▶ [What you will do]: Which lines in the data below contain the string "computer"? Show each one.

▶ [Records provided]:
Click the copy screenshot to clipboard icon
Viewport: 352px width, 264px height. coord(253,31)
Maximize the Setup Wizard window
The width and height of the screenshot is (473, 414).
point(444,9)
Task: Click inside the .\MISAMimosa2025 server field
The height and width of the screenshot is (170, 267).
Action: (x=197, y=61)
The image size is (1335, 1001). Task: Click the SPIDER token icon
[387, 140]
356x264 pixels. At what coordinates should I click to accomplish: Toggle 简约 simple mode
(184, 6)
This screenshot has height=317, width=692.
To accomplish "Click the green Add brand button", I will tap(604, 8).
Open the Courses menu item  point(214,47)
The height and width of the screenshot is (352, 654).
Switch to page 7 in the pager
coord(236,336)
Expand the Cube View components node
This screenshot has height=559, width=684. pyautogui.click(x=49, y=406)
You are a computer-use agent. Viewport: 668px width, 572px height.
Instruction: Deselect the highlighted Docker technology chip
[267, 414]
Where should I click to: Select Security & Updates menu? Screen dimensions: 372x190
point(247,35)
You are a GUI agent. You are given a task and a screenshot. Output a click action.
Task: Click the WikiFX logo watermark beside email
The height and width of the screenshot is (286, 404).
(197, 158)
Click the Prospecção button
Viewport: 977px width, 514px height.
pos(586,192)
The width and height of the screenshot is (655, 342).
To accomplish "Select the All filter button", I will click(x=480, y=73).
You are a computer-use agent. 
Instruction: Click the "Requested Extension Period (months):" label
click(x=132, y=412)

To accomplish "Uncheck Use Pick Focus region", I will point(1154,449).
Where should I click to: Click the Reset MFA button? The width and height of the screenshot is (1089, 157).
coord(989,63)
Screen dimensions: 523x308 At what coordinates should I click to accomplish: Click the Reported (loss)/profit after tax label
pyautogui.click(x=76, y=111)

▶ [Output of the task]:
You are a computer-use agent. Viewport: 668px width, 572px height.
You are a computer-use agent. 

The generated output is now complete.